Görev tanımı:
[A] Aşağıdaki belgeye göre şu ifadelerin her biri için evet ya da hayır deyin ve kararı belirleyen sözleri belgeden birebir alıntılayın: (i) 2001 yılında zeval devresi başladı. (ii) Baba Bush, Saddam'ı Irak'tan çıkardı. (iii) Stalin düzeni 1917 yılında kuruldu.
[B] Kayıtlarda geçen "Billing Account Administrator" ifadesinin yerine "Billing Account Viewer" koyarak kayıtları yeniden yazın; başka hiçbir şeyi değiştirmeyin.

İkinci fetret devrinde (1789-1826/1991-2026) iki kördüğüm veya Gordium düğümü vardı. Bunlardan birisi 1917 yılında kurulan Lenin-Stalin düzeniydi. Bu birinci fetret devri; Ortaçağ’daki Moğollara tekabül etmekteydi. Ve ikinci kapan veya kördüğüm ise yine aynı tarihte 1917’de Kudüs’ün düşmesiyle birlikte başlayan Haçlıların mirasını tevarüs eden Churchill düzeniydi. Ve 1917 yılında Stalin ve Churchill düzenleriyle birlikte iki yüz yıllık ikinci fetretin de ikinci yarısına gelinmiş oldu.
1991 yılına gelindiğinde çok önemli iki hadise oldu. Bunlardan birisi Churchill’in kardeşi Stalin düzeninin çökmesi ve onun altında inim inim inleyen Müslümanların kurtuluşuydu. Böylece 1991 yılında İslâm medeniyet güneşinin tutulması kısmî olarak aşıldı. Ve aynı yıl baba Bush, Saddam’ı Kuveyt’ten çıkartarak ve İslâm dünyası üzerinde mutlak bir hakimiyet sağladı ve Amerikan İmparatorluğu kemale erdi. 10 yıllık kemal zirvesinin ardından da 2001 yılında zeval devresi başladı. Afganistan ve Irak işgalleriyle birlikte zeval devresi hızlandı.

(Kaydedilmiş veri girdileri)
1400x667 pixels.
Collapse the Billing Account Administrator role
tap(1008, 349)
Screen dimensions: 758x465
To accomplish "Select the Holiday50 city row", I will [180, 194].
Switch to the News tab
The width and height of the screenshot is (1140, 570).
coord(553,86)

Görev yanıtları:
[A]
(i) Evet: "10 yıllık kemal zirvesinin ardından da 2001 yılında zeval devresi başladı."
(ii) Hayır: "baba Bush, Saddam’ı Kuveyt’ten çıkartarak"
(iii) Evet: "Bunlardan birisi 1917 yılında kurulan Lenin-Stalin düzeniydi."

[B]
1400x667 pixels.
Collapse the Billing Account Viewer role
tap(1008, 349)
Screen dimensions: 758x465
To accomplish "Select the Holiday50 city row", I will [180, 194].
Switch to the News tab
The width and height of the screenshot is (1140, 570).
coord(553,86)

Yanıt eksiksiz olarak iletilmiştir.